— START OF INFORMATION PROVIDED —

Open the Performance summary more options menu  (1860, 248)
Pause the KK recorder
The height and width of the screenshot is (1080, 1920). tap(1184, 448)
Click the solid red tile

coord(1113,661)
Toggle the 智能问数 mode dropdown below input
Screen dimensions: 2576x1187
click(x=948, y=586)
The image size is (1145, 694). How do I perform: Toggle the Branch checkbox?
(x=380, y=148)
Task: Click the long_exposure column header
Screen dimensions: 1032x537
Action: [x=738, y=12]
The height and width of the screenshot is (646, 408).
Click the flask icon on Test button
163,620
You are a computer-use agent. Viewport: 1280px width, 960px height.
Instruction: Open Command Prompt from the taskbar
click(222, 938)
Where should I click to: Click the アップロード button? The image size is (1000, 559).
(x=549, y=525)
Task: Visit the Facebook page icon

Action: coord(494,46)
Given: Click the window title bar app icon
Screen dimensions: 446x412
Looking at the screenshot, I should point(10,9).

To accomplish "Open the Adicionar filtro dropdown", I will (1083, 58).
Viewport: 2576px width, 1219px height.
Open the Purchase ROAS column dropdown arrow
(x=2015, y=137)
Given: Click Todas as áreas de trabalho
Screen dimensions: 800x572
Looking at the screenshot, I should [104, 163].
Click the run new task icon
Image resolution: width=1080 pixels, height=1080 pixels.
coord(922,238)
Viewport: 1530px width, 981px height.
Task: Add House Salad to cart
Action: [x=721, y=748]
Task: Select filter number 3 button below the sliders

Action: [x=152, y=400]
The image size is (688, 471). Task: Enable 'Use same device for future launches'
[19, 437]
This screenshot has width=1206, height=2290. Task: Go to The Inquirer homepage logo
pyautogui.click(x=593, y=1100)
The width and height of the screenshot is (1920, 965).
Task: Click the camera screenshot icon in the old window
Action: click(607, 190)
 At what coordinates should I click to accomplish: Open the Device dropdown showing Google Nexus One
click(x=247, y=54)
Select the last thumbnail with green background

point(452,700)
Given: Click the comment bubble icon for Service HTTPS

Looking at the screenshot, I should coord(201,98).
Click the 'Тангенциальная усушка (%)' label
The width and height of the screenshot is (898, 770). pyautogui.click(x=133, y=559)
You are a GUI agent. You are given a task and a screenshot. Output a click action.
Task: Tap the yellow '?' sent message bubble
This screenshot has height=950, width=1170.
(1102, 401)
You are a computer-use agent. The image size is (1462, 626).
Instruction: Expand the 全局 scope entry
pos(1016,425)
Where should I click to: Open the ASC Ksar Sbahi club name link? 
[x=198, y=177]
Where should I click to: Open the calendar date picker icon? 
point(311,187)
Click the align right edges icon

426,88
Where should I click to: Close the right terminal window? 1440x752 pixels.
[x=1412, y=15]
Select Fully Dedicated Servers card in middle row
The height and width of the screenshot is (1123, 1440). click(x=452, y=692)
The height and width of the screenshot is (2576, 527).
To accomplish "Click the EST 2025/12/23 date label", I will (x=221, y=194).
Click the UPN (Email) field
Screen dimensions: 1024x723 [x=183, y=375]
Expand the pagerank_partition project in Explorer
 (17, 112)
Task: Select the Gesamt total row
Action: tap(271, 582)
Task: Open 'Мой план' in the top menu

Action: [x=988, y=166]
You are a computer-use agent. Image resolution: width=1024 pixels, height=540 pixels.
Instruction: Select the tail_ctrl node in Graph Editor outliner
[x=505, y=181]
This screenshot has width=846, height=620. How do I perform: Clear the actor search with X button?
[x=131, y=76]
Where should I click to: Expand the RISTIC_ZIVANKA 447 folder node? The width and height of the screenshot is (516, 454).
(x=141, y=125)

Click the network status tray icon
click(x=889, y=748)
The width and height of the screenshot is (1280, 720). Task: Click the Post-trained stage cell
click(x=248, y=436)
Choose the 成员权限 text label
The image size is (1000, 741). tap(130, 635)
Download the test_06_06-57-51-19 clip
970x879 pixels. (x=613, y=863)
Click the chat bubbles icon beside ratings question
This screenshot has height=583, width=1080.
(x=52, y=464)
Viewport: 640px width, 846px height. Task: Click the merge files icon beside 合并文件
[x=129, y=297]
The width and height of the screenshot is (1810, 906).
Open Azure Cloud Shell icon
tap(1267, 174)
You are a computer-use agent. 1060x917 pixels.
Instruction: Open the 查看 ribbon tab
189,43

— END OF INFORMATION PROVIDED —

> _WORK INSTRUCTIONS_
Copy out the records above word for word, beginning with the line that contains "Click the run new task icon" and continuing through the line that contains "Action: [x=988, y=166]".

> _RESPONSE_
Click the run new task icon
Image resolution: width=1080 pixels, height=1080 pixels.
coord(922,238)
Viewport: 1530px width, 981px height.
Task: Add House Salad to cart
Action: [x=721, y=748]
Task: Select filter number 3 button below the sliders

Action: [x=152, y=400]
The image size is (688, 471). Task: Enable 'Use same device for future launches'
[19, 437]
This screenshot has width=1206, height=2290. Task: Go to The Inquirer homepage logo
pyautogui.click(x=593, y=1100)
The width and height of the screenshot is (1920, 965).
Task: Click the camera screenshot icon in the old window
Action: click(607, 190)
 At what coordinates should I click to accomplish: Open the Device dropdown showing Google Nexus One
click(x=247, y=54)
Select the last thumbnail with green background

point(452,700)
Given: Click the comment bubble icon for Service HTTPS

Looking at the screenshot, I should coord(201,98).
Click the 'Тангенциальная усушка (%)' label
The width and height of the screenshot is (898, 770). pyautogui.click(x=133, y=559)
You are a GUI agent. You are given a task and a screenshot. Output a click action.
Task: Tap the yellow '?' sent message bubble
This screenshot has height=950, width=1170.
(1102, 401)
You are a computer-use agent. The image size is (1462, 626).
Instruction: Expand the 全局 scope entry
pos(1016,425)
Where should I click to: Open the ASC Ksar Sbahi club name link? 
[x=198, y=177]
Where should I click to: Open the calendar date picker icon? 
point(311,187)
Click the align right edges icon

426,88
Where should I click to: Close the right terminal window? 1440x752 pixels.
[x=1412, y=15]
Select Fully Dedicated Servers card in middle row
The height and width of the screenshot is (1123, 1440). click(x=452, y=692)
The height and width of the screenshot is (2576, 527).
To accomplish "Click the EST 2025/12/23 date label", I will (x=221, y=194).
Click the UPN (Email) field
Screen dimensions: 1024x723 [x=183, y=375]
Expand the pagerank_partition project in Explorer
 (17, 112)
Task: Select the Gesamt total row
Action: tap(271, 582)
Task: Open 'Мой план' in the top menu

Action: [x=988, y=166]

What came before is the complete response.